上面描述的是动作电位在无髓神经纤维上的传导机制，而兴奋在有髓神经纤维的传导则有所差别。由于组成髓鞘的脂质是绝缘的，因此，兴奋区与未兴奋区产生的局部电流只能发生在相邻的朗飞氏结之间。这种方式传导的动作电位称作跳跃式传导。其结果是大大提高了动作电位的传导速度，同时也节省了能量消耗。因为在单位长度，动作电位传导过程经跳跃式传导涉及的离子进出的总量少得多，即需要主动转运的离子量减少，因而减少了能量消耗。
三、 组织的兴奋和兴奋性
（Excitability of tissue cells）
（一）刺激与兴奋
无论是在体还是离体的情况，组织的兴奋大多由刺激引起。在人工刺激的条件下，常用的刺激是电刺激，因为电刺激易于掌握参数，且重复性好。当用电流作为刺激时，需要考虑电流强度(i)、通电持续时间(t)、及电流的变化率(di/dt)，这称为电刺激的三要素。但由于在实际应用时绝大多数应用直流电刺激，此时可不考虑电流的变化率，因而通常的电刺激只有两个变量，即电流强度和通电时间。当把刺激电流固定在某一强度时，逐渐延长通电时间，直到引起兴奋，然后依次改变刺激强度，由此便可求出刺激强度与必需的最短通电时间的相互关系，依两者的关系做出的曲线称为强度-时间曲线（图2-15）。由曲线可以看出，电流强度越小，引起兴奋所需的最短通电时间越长。但当电流强度小到一定程度时，即使延长通电时间也不再能引起兴奋。把能引起兴奋所需的最小刺激强度称作基强度（图中b点所对应的刺激强度）。用基强度的电流刺激组织时，引起兴奋所需的时间通常很长。采用二倍于基强度的电流刺激组织，引起兴奋所需的最短时间称作时值（图中t点对应的刺激强度），时值可用作衡量组织兴奋性的指标。
（二）兴奋性和可兴奋性组织
广义的兴奋是指组织细胞对外界刺激产生的反应。然而对大多数细胞来说兴奋就是动作电位或动作电位的产生过程。因此，现代生理学将细胞所具有的受刺激后产生动作电位的能力称兴奋性，而将能产生动作电位的神经细胞、肌细胞和一些腺细胞称作可兴奋细胞，或可兴奋组织。换句话可兴奋细胞的共同特征就是，对刺激敏感并做出反应，而且反应形式通常是动作电位。对这些组织来说，动作电位作为兴奋过程有两方面的含义，一是动作电位可引起相应的功能活动，如肌肉的动作电位引起收缩，腺细胞的动作电位引起分泌，分别称作兴奋-收缩耦联或兴奋-分泌耦联；其次对于一些特殊细胞如神经元来说，动作电位则构成了它们的主要活动形式，如神经元通过产生、传导动作电位进行信息处理，从而完成对各种生理功能的调节。
（三）细胞兴奋后兴奋性的变化
除时值外还可利用阈强度作为衡量组织兴奋性的指标。而且在实际应用时，更多地是利用阈强度来衡量组织兴奋性。在固定了刺激的通电时间后，能引起组织兴奋的最小刺激强度称作阈强度（改变刺激的通电时间，会有一个对应的阈强度值）。对不同的组织来说，阈强度大表明其兴奋性低，意味着需要更大的刺激强度才能引起兴奋，反之则意味着兴奋性高。同一组织或同一细胞的兴奋性变化也可用阈刺激来衡量，当细胞兴奋性升高时引起动作电位的阈强度会降低，反之当兴奋性降低时，需更大的刺激强度才能引起动作电位。

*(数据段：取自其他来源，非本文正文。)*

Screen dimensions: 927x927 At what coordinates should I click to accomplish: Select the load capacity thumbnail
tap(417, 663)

细胞在产生兴奋的过程及之后的一段时间，兴奋性是会发生改变的。在兴奋产生最初的一段时期，无论多么强大的刺激也不能使细胞再次兴奋，这段时间称绝对不应期(absolute refractory period)。即在此期间刺激阈值无限大，兴奋性可看作是零。绝对不应期后的一段时期，给予细胞一个强刺激，即大于阈强度的刺激可产生一个动作电位，称为相对不应期(relative refractory period)。绝对不应期后，兴奋性在逐渐恢复，但由于引起动作电位的刺激强度仍大于正常的阈强度，所以兴奋性仍低于正常。之后细胞还会经历超常期和低常期，前者是细胞的兴奋性轻度增高，而后者是兴奋性低于正常水平。

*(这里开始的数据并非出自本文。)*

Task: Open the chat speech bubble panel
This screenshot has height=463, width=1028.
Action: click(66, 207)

上述兴奋性变化的主要特征是，细胞在产生一次兴奋后，兴奋性要经历一个周期性变化。表现为动作电位之初兴奋性为零及之后逐渐恢复的过程。绝对不应期在时间上相当于锋电位持续的过程，这意味着锋电位是不能叠加的。即在产生动作电位过程不可能同时再接受刺激产生另一个动作电位。因此，不应期的存在限制了细胞产生动作电位的最大频率。不同的细胞由于绝对不应期长短不一，因而产生动作电位的最大频率有所差别。一些细胞的最大频率可能在100次/s，另一些可能达1000次/s。

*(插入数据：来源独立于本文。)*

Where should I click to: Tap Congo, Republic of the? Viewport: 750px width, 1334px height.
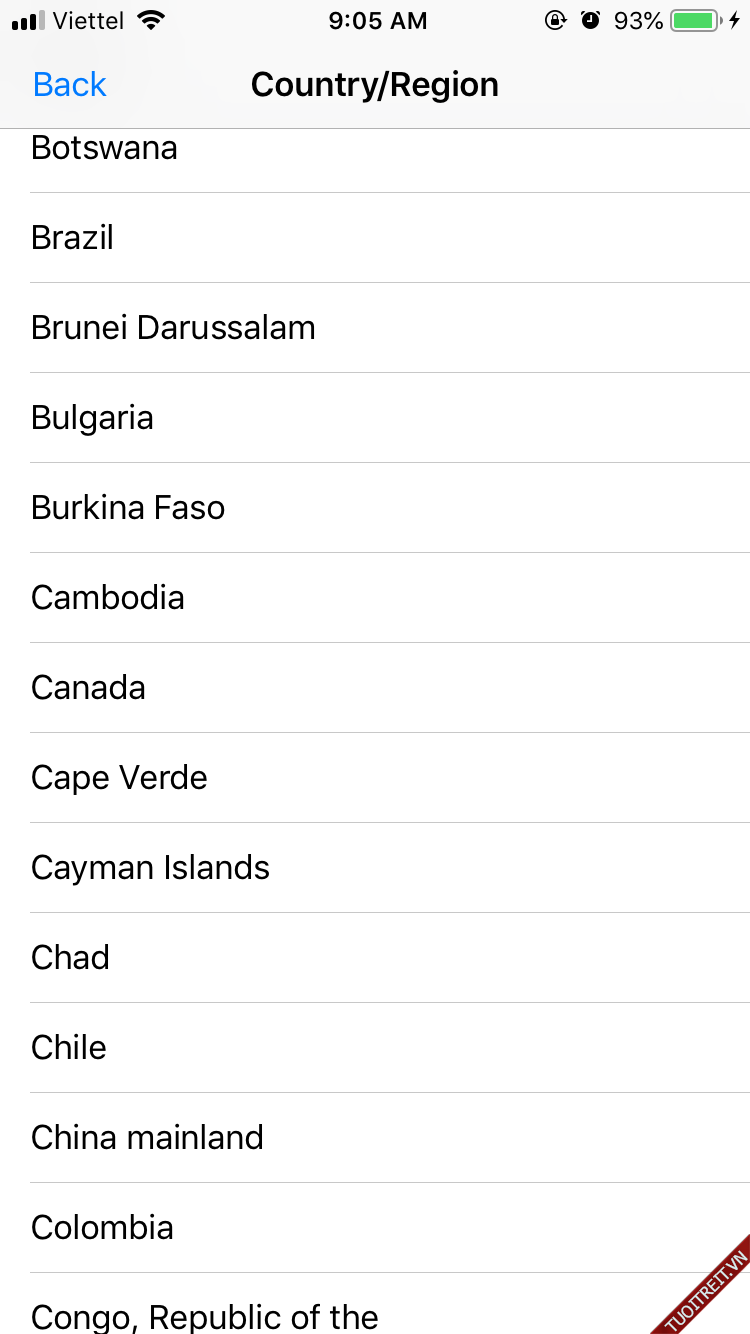pos(205,1315)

产生不应期的原因，是由于Na+通道在接受一次刺激而激活开放后，会经历不同的功能状态。如前所述，对单一通道来说当通道受刺激开放后，随之关闭进入失活状态，而且必须经历一段时间才能恢复至备用状态，当膜上所有通道都进入失活状态时，细胞即表现为绝对不应期。之后随着复极的进行通道在逐渐复活，兴奋性也在逐渐恢复，最终在膜电位恢复至静息水平时，所有通道都恢复到备用状态，兴奋性恢复正常。